──────── Data excerpts ────────
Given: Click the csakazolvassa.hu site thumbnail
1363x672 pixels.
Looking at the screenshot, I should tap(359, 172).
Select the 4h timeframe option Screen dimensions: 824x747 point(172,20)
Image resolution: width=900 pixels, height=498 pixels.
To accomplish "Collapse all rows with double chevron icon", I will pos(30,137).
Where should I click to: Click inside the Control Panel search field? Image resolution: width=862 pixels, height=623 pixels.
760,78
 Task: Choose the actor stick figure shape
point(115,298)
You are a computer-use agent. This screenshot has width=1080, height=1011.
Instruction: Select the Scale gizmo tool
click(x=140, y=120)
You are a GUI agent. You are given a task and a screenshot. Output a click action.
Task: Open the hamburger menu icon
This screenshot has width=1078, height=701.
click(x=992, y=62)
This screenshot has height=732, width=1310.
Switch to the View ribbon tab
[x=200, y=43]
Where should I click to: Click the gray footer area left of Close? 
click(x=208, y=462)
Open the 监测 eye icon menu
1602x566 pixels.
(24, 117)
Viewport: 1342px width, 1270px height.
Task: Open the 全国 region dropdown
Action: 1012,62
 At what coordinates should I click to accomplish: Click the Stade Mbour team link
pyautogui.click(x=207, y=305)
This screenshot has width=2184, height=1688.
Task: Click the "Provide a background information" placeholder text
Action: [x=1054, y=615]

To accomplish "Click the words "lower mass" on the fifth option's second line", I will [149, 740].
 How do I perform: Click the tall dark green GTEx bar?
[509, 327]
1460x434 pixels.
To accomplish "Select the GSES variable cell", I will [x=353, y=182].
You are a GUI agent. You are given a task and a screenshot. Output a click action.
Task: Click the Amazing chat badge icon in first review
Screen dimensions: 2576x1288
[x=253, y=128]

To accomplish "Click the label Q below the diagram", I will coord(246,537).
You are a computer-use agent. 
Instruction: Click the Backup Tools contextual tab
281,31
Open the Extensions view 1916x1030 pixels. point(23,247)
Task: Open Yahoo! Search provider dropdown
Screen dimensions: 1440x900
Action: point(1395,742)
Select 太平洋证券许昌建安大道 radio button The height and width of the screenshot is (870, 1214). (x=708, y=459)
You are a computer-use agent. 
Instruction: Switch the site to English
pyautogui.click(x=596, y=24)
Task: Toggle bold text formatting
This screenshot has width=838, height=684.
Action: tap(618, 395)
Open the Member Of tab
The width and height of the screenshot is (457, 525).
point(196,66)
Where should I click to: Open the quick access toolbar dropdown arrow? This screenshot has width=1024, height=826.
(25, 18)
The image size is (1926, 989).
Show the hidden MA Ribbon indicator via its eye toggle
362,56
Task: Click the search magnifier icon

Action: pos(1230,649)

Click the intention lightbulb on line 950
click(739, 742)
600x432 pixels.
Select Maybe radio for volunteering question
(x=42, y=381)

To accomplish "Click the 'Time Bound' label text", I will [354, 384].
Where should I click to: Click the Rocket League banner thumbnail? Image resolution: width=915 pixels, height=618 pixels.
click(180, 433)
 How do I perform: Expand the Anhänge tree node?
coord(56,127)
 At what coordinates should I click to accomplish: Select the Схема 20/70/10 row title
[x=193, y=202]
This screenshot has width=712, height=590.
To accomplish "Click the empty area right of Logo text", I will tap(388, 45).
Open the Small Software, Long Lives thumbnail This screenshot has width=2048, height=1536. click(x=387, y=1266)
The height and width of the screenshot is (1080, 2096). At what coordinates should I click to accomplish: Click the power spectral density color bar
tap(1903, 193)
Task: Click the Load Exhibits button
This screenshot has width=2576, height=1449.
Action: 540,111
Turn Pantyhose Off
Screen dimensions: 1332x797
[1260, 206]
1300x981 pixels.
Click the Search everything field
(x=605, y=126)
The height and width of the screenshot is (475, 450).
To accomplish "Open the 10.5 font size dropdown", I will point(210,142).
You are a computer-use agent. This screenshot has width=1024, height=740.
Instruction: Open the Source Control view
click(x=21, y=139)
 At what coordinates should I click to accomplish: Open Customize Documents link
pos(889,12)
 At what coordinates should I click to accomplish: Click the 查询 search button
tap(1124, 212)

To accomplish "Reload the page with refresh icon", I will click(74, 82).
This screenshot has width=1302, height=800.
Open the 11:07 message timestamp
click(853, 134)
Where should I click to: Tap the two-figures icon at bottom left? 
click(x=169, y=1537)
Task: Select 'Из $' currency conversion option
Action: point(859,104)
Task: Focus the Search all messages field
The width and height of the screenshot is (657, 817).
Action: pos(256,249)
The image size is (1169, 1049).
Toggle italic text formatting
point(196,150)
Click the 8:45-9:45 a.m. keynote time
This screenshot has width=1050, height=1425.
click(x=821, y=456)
────────
> [Written task] Copy out the entries from the very first line down to the line that contains "[x=200, y=43]", including both of those lines.

> [Result]
Given: Click the csakazolvassa.hu site thumbnail
1363x672 pixels.
Looking at the screenshot, I should tap(359, 172).
Select the 4h timeframe option Screen dimensions: 824x747 point(172,20)
Image resolution: width=900 pixels, height=498 pixels.
To accomplish "Collapse all rows with double chevron icon", I will pos(30,137).
Where should I click to: Click inside the Control Panel search field? Image resolution: width=862 pixels, height=623 pixels.
760,78
 Task: Choose the actor stick figure shape
point(115,298)
You are a computer-use agent. This screenshot has width=1080, height=1011.
Instruction: Select the Scale gizmo tool
click(x=140, y=120)
You are a GUI agent. You are given a task and a screenshot. Output a click action.
Task: Open the hamburger menu icon
This screenshot has width=1078, height=701.
click(x=992, y=62)
This screenshot has height=732, width=1310.
Switch to the View ribbon tab
[x=200, y=43]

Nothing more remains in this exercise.